**Directions for this task:** Reproduce every item below with each occurrence of "Proyectos" swapped for "Obras", keeping everything else identical.

**Recorded information:**
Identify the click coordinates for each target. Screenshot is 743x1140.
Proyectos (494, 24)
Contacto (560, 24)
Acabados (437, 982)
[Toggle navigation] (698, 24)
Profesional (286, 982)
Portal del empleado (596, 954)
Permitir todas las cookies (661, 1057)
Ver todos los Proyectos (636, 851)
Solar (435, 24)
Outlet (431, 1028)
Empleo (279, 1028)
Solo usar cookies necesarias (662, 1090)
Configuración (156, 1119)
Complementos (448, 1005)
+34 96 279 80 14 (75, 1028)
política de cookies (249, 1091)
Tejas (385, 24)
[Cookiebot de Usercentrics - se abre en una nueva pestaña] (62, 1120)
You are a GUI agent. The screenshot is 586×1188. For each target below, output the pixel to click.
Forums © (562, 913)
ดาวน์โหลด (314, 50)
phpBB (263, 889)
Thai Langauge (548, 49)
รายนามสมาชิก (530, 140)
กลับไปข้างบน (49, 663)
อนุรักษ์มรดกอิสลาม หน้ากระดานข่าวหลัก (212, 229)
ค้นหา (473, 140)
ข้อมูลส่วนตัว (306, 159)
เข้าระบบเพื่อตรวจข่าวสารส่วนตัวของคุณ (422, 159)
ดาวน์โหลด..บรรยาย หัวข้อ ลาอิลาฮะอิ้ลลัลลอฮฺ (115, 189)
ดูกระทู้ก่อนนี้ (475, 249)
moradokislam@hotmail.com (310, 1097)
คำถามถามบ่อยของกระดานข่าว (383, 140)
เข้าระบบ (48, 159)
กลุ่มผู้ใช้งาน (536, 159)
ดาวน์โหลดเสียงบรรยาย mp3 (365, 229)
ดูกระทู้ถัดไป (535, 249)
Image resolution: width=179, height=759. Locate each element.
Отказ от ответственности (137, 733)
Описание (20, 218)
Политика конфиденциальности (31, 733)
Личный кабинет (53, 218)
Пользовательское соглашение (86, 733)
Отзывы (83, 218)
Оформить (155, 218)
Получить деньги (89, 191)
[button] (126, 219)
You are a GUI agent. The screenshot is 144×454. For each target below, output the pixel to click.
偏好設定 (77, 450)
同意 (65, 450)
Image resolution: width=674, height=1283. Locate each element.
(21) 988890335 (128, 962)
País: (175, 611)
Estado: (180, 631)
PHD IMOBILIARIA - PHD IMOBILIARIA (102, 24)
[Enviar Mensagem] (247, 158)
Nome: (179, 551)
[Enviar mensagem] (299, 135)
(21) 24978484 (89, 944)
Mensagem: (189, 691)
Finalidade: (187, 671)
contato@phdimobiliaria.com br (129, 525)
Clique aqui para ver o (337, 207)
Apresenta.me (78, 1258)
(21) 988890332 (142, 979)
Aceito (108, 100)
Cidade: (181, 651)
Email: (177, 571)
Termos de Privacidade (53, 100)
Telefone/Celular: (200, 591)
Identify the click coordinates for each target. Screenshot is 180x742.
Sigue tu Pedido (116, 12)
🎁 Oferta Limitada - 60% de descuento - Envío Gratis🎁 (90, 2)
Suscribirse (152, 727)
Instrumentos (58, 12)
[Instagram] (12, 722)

**Answer:**
Identify the click coordinates for each target. Screenshot is 743x1140.
Obras (494, 24)
Contacto (560, 24)
Acabados (437, 982)
[Toggle navigation] (698, 24)
Profesional (286, 982)
Portal del empleado (596, 954)
Permitir todas las cookies (661, 1057)
Ver todos los Obras (636, 851)
Solar (435, 24)
Outlet (431, 1028)
Empleo (279, 1028)
Solo usar cookies necesarias (662, 1090)
Configuración (156, 1119)
Complementos (448, 1005)
+34 96 279 80 14 (75, 1028)
política de cookies (249, 1091)
Tejas (385, 24)
[Cookiebot de Usercentrics - se abre en una nueva pestaña] (62, 1120)
You are a GUI agent. The screenshot is 586×1188. For each target below, output the pixel to click.
Forums © (562, 913)
ดาวน์โหลด (314, 50)
phpBB (263, 889)
Thai Langauge (548, 49)
รายนามสมาชิก (530, 140)
กลับไปข้างบน (49, 663)
อนุรักษ์มรดกอิสลาม หน้ากระดานข่าวหลัก (212, 229)
ค้นหา (473, 140)
ข้อมูลส่วนตัว (306, 159)
เข้าระบบเพื่อตรวจข่าวสารส่วนตัวของคุณ (422, 159)
ดาวน์โหลด..บรรยาย หัวข้อ ลาอิลาฮะอิ้ลลัลลอฮฺ (115, 189)
ดูกระทู้ก่อนนี้ (475, 249)
moradokislam@hotmail.com (310, 1097)
คำถามถามบ่อยของกระดานข่าว (383, 140)
เข้าระบบ (48, 159)
กลุ่มผู้ใช้งาน (536, 159)
ดาวน์โหลดเสียงบรรยาย mp3 (365, 229)
ดูกระทู้ถัดไป (535, 249)
Image resolution: width=179, height=759. Locate each element.
Отказ от ответственности (137, 733)
Описание (20, 218)
Политика конфиденциальности (31, 733)
Личный кабинет (53, 218)
Пользовательское соглашение (86, 733)
Отзывы (83, 218)
Оформить (155, 218)
Получить деньги (89, 191)
[button] (126, 219)
You are a GUI agent. The screenshot is 144×454. For each target below, output the pixel to click.
偏好設定 (77, 450)
同意 (65, 450)
Image resolution: width=674, height=1283. Locate each element.
(21) 988890335 (128, 962)
País: (175, 611)
Estado: (180, 631)
PHD IMOBILIARIA - PHD IMOBILIARIA (102, 24)
[Enviar Mensagem] (247, 158)
Nome: (179, 551)
[Enviar mensagem] (299, 135)
(21) 24978484 (89, 944)
Mensagem: (189, 691)
Finalidade: (187, 671)
contato@phdimobiliaria.com br (129, 525)
Clique aqui para ver o (337, 207)
Apresenta.me (78, 1258)
(21) 988890332 (142, 979)
Aceito (108, 100)
Cidade: (181, 651)
Email: (177, 571)
Termos de Privacidade (53, 100)
Telefone/Celular: (200, 591)
Identify the click coordinates for each target. Screenshot is 180x742.
Sigue tu Pedido (116, 12)
🎁 Oferta Limitada - 60% de descuento - Envío Gratis🎁 (90, 2)
Suscribirse (152, 727)
Instrumentos (58, 12)
[Instagram] (12, 722)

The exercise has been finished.